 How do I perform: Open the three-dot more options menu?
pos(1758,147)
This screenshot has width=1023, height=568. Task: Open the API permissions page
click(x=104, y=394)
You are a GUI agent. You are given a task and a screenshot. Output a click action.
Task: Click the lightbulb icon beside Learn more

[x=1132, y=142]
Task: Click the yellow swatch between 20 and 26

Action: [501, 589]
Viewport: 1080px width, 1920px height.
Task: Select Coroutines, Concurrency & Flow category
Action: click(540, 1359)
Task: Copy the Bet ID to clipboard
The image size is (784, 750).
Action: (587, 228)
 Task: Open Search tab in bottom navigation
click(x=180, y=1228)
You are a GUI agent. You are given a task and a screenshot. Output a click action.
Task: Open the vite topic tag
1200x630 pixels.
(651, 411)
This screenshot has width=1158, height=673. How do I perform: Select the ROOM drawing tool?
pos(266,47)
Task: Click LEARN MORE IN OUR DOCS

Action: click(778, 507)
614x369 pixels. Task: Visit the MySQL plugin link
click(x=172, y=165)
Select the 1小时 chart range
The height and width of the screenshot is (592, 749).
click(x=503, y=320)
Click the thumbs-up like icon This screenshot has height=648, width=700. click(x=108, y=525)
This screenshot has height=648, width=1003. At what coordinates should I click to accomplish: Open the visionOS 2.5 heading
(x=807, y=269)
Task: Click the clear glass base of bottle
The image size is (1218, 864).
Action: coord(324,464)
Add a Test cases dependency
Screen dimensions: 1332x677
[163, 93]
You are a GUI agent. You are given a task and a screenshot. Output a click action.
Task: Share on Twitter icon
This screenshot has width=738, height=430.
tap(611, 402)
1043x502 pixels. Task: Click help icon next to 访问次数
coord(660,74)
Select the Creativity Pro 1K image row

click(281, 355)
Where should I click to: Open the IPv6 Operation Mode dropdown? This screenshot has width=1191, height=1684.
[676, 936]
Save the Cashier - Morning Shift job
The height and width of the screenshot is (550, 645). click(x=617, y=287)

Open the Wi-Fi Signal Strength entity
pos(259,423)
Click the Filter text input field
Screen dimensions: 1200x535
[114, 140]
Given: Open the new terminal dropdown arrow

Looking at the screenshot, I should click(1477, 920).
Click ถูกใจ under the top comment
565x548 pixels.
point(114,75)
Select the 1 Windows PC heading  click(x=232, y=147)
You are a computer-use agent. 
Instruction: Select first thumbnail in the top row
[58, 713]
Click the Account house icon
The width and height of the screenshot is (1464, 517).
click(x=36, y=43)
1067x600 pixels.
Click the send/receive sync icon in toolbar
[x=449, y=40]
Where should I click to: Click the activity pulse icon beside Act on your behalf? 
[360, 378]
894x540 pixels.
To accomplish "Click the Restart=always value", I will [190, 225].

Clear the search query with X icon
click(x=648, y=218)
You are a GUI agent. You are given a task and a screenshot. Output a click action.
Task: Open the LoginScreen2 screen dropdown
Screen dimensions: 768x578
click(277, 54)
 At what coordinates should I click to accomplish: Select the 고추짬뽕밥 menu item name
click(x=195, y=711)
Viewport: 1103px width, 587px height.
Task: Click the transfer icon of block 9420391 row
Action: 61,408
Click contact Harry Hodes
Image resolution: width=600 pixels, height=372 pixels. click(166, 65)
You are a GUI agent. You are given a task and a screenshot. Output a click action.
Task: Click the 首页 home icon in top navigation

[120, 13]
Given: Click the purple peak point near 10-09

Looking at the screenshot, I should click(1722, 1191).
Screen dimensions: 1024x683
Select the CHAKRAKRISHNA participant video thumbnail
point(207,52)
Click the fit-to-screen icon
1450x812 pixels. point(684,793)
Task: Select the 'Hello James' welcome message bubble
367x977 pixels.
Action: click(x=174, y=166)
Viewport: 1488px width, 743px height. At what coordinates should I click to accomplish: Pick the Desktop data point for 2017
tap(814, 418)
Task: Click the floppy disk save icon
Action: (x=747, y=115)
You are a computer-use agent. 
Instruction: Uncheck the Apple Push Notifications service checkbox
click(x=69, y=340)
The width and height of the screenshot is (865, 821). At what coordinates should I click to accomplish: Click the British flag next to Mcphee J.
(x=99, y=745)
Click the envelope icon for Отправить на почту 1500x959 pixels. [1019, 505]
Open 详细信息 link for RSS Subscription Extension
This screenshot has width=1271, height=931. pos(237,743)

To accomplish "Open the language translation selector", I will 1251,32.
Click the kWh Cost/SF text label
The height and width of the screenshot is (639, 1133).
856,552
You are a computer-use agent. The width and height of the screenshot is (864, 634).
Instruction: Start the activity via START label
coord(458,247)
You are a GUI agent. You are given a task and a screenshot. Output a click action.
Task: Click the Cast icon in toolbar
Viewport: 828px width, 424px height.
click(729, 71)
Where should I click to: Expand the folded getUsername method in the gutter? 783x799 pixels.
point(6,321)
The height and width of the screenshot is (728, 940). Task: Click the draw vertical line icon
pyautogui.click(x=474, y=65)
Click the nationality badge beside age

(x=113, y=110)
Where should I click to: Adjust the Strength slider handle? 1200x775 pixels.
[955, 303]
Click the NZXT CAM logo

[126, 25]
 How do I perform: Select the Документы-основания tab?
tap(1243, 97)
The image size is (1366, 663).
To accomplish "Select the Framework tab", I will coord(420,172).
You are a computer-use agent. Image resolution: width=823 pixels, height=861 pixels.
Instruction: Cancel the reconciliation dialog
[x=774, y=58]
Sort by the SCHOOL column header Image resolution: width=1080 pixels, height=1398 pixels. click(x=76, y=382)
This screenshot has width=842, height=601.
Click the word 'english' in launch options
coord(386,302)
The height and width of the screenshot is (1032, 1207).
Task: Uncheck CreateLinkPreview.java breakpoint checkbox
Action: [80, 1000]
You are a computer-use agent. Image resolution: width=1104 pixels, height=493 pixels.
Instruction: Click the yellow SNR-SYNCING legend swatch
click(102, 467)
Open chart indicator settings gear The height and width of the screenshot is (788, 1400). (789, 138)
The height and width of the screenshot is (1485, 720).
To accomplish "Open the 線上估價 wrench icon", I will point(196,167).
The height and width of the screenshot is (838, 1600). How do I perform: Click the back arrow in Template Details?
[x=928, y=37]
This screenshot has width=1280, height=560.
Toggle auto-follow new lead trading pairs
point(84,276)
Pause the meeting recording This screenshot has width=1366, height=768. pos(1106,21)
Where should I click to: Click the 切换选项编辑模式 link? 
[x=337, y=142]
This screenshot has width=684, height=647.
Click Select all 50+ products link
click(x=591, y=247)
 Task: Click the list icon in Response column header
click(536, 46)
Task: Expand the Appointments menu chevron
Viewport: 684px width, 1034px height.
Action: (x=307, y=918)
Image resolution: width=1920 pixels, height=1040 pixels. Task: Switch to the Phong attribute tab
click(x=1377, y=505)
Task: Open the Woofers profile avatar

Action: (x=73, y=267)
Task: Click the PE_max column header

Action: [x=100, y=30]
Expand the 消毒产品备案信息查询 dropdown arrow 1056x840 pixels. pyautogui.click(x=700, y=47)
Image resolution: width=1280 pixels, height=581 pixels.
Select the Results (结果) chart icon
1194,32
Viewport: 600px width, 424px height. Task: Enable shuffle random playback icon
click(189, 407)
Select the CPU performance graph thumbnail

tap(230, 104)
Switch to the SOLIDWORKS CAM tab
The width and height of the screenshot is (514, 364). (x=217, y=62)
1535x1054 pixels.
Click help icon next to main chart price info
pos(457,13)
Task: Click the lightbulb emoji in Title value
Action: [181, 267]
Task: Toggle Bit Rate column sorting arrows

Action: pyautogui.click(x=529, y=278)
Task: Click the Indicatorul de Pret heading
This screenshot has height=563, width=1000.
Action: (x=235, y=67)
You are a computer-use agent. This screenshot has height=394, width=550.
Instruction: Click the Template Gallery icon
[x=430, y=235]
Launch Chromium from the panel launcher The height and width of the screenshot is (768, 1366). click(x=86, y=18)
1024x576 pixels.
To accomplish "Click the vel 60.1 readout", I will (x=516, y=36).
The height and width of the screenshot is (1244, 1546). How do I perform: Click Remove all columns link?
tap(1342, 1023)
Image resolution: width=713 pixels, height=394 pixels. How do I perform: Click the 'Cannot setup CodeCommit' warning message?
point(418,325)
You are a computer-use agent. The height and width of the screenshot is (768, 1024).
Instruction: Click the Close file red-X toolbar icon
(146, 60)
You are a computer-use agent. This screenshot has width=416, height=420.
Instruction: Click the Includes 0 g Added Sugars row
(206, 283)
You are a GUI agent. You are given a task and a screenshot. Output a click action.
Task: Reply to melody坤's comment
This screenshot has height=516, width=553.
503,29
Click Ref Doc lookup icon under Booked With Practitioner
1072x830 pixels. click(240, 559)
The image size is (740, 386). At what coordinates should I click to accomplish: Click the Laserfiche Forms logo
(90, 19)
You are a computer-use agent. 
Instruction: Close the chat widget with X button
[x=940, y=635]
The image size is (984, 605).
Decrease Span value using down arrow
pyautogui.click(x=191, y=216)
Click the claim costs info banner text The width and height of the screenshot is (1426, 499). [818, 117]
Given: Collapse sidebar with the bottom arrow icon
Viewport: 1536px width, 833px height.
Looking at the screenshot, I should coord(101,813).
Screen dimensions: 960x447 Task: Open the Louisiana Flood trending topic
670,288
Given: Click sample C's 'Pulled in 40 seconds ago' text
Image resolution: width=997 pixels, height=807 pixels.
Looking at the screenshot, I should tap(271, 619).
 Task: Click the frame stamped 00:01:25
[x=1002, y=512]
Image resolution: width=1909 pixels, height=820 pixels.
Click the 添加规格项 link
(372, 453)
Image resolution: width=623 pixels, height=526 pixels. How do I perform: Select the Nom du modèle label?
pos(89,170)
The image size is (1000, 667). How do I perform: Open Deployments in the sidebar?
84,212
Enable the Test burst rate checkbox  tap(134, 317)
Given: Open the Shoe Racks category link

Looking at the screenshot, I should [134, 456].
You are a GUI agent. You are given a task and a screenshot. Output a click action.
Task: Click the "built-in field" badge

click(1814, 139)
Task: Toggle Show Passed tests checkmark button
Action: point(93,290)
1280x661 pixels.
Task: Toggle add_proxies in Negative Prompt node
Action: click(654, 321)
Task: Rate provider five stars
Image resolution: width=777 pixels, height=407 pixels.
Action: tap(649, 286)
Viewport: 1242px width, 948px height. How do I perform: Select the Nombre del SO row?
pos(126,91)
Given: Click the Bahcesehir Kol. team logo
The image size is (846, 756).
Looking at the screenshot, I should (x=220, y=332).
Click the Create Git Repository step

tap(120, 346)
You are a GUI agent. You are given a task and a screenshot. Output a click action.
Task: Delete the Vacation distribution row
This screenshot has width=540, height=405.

◆ TASK DIRECTIONS
Copy out every line of the entries where the string "text" shows up.

◆ RESULT OF THE TASK
Click the Filter text input field
Click the kWh Cost/SF text label
Click the claim costs info banner text The width and height of the screenshot is (1426, 499). [818, 117]
Given: Click sample C's 'Pulled in 40 seconds ago' text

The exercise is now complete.